[Records of locating words and elements]
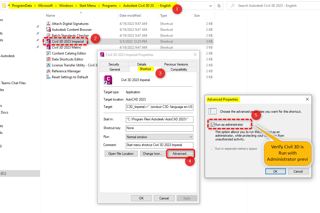Click the Content Catalog Editor icon
This screenshot has width=320, height=213.
48,53
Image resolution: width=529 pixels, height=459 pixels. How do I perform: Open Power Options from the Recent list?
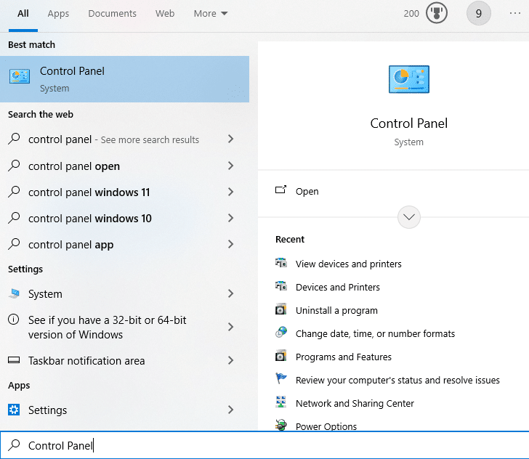326,426

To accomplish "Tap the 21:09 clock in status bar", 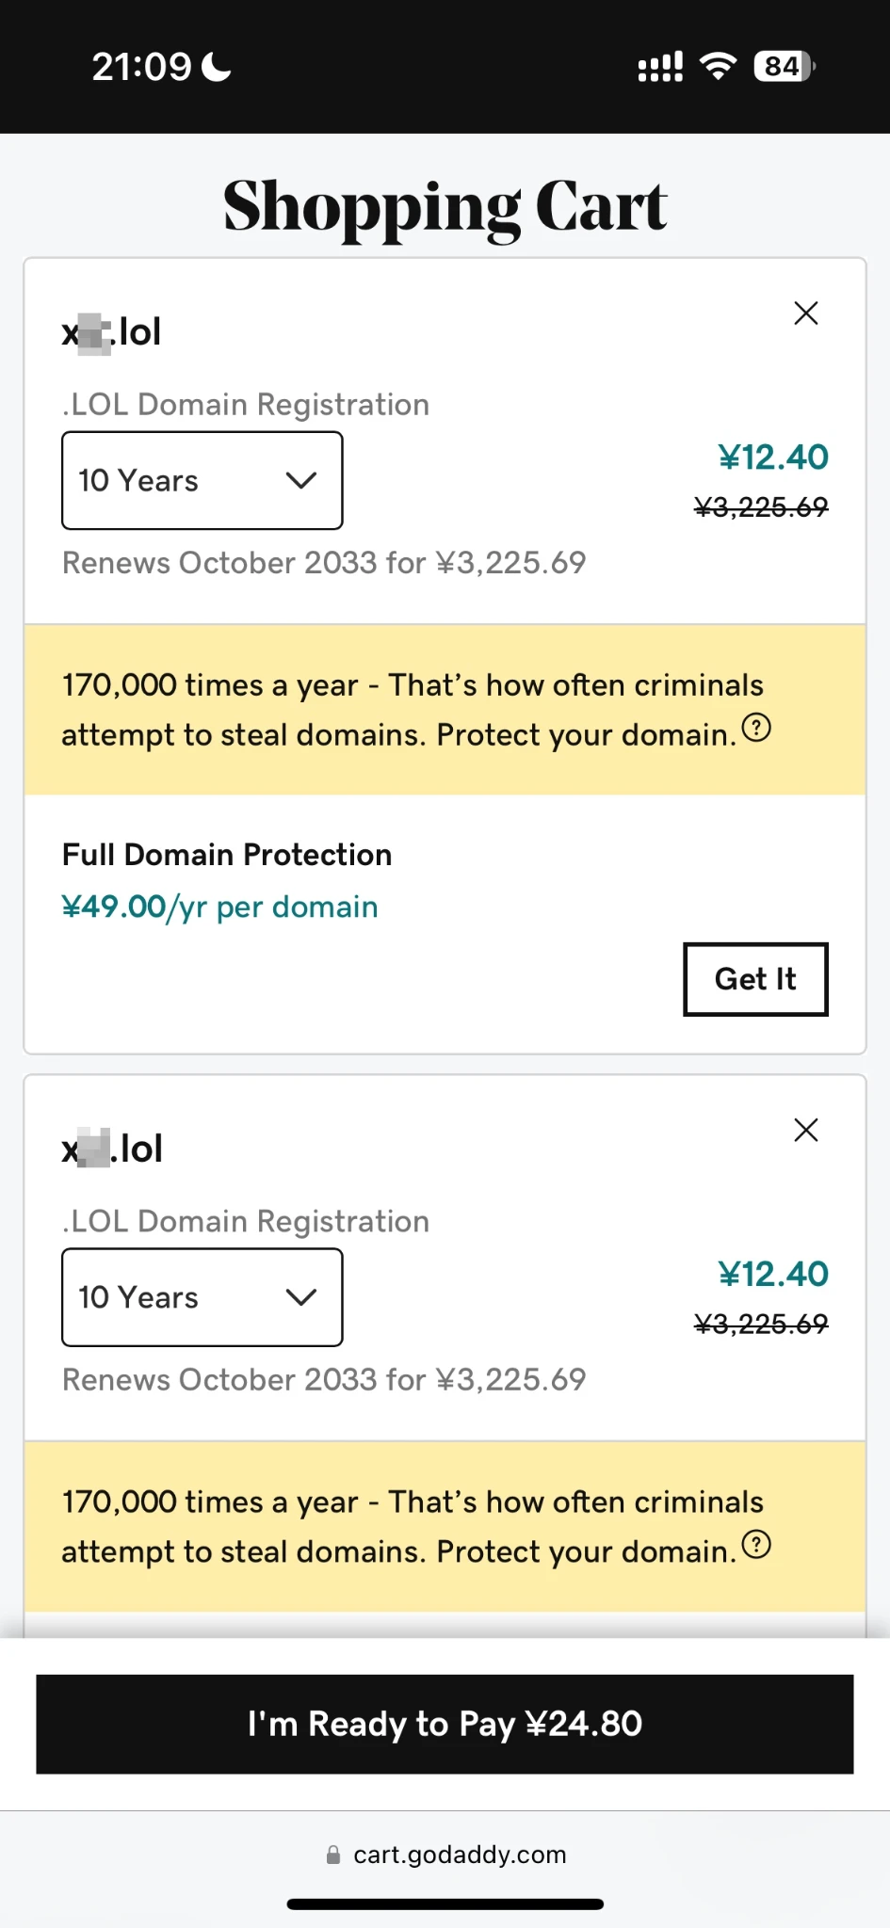I will click(141, 67).
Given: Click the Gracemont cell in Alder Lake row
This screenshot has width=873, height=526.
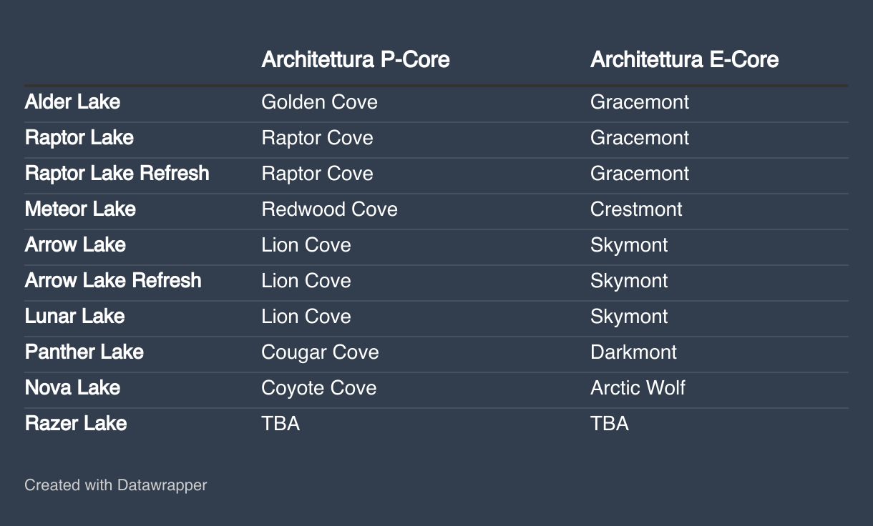Looking at the screenshot, I should (x=640, y=102).
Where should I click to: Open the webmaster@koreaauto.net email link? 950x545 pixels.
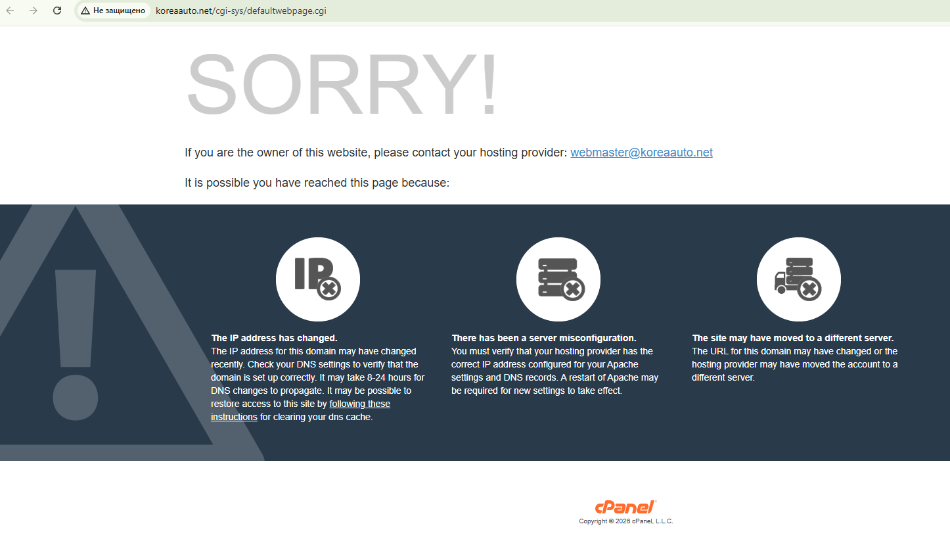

The request:
How many lines in the entries above contain the string "pixels"? Reply with the number alone.

Solution for this problem:
2